Ей показалось странным, что он секунду словно не находил слов. Наконец он сказал:

— Я люблю вас, и я знаю, хотя вы не хотите в этом признаться, что вы любите меня. Мы восполняем друг друга, мы единое существо, а потому должны быть всегда вместе. Вот почему я умоляю вас, мое сокровище, уехать со мной.

Лоретта не поняла, и, заметив недоумение в ее устремленных на него глазах, Фабиан добавил:

— Некоторое время, пока ваш муж не разведется с вами, мы будем оставаться в таком же положении, как ваша подруга Ингрид и Хью Голстон, но, мне кажется, наша любовь настолько велика, что суждение света нас не тронет. Хотя не думаю, что свет станет особенно интересоваться вами или мной и теперь, и в будущем.

— Я не… понимаю, что… вы говорите… не понимаю, — еле выговорила Лоретта.

— Я уверен, что понимаете, — возразил Фабиан. — Вы так умны, что не можете не понимать неотразимой силы любви, и знаете, что когда мы обретаем истинную любовь, любовь, которую все ищем, отречься от нее невозможно.

Он умолк, взял ее руку, повернул ладонью вверх и продолжал:

— Такая маленькая ручка, и все же, мое сокровище, вы держите в ней мое сердце и все мое счастье.
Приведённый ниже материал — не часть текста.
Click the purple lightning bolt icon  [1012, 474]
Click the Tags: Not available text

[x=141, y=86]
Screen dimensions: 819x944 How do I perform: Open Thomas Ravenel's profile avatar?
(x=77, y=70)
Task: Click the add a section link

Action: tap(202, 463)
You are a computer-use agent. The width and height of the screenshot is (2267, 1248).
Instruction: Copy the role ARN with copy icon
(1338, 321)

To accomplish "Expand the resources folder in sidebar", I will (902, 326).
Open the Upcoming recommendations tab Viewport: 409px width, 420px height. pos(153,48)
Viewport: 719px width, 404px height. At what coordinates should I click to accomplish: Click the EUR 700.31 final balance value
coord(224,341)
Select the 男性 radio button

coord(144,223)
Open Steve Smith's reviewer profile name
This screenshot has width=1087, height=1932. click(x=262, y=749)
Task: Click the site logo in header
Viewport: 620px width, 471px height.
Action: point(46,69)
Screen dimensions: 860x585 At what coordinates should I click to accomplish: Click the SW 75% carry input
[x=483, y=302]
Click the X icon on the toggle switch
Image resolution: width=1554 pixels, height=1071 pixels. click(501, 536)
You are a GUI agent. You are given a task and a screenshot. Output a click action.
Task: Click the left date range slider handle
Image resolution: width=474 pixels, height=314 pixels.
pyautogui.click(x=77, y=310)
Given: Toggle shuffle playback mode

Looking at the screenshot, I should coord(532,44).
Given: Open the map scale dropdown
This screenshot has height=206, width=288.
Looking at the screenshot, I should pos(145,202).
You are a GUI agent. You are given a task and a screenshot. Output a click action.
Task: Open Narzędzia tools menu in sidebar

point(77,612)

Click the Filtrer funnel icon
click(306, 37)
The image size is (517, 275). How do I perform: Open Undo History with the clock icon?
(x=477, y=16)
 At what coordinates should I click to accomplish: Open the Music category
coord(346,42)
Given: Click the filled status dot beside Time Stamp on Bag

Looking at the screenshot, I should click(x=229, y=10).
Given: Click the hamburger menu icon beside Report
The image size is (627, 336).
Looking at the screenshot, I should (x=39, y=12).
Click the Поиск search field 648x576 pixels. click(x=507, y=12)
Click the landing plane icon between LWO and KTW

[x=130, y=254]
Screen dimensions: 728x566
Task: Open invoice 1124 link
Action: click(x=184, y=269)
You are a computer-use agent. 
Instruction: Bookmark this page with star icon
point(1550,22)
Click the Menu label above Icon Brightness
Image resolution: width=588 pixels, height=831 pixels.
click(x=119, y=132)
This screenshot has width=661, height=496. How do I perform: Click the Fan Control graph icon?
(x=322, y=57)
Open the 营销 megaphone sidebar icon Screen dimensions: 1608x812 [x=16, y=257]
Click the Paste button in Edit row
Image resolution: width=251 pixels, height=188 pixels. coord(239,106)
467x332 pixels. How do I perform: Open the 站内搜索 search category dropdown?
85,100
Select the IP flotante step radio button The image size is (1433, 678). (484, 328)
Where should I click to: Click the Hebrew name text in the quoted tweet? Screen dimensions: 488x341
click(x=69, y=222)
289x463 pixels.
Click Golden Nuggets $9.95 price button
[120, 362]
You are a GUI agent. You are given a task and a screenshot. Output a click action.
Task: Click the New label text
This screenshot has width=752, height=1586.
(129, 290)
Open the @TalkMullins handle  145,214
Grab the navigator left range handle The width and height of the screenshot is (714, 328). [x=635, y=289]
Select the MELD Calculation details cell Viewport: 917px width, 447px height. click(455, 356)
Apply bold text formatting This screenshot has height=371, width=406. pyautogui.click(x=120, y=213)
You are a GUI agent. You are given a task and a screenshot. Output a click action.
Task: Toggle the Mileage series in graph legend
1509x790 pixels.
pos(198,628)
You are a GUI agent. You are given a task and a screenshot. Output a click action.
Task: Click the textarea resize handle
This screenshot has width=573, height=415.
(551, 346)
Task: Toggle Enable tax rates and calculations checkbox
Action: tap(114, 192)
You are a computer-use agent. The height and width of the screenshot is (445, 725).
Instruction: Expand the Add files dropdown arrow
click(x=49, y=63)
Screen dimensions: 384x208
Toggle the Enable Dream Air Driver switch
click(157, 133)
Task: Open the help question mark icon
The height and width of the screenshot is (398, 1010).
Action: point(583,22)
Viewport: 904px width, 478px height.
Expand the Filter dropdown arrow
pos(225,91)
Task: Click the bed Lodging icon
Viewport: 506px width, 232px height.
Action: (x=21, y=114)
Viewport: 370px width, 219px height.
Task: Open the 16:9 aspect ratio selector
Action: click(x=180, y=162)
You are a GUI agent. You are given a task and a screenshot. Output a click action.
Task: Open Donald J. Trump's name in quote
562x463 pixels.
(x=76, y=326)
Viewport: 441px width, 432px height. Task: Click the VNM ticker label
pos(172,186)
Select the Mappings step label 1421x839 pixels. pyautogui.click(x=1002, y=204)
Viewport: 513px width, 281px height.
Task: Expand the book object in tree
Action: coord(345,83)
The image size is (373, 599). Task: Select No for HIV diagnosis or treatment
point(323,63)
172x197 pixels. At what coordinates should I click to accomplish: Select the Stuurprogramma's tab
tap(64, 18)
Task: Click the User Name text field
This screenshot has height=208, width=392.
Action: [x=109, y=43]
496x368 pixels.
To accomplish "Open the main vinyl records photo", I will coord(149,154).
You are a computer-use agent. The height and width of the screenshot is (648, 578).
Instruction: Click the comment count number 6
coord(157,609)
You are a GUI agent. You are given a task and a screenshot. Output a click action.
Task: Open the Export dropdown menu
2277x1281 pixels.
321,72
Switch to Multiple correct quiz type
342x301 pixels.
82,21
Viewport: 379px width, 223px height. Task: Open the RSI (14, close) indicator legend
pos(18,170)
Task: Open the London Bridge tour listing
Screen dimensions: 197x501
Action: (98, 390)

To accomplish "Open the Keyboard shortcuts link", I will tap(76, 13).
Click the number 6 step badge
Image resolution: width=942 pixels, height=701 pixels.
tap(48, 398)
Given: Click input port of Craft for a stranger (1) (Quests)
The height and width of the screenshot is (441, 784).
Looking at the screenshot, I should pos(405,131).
Если вы мне откажете, я никогда уже не буду цельным.

Лоретта на мгновение закрыла глаза, а потом сказала еле слышно:

— Как вы… с вашим происхождением, вашим… состоянием и вашим положением во Франции можете решиться… на поступок, который… вызовет такой… скандал?

Фабиан засмеялся удивительно счастливым смехом.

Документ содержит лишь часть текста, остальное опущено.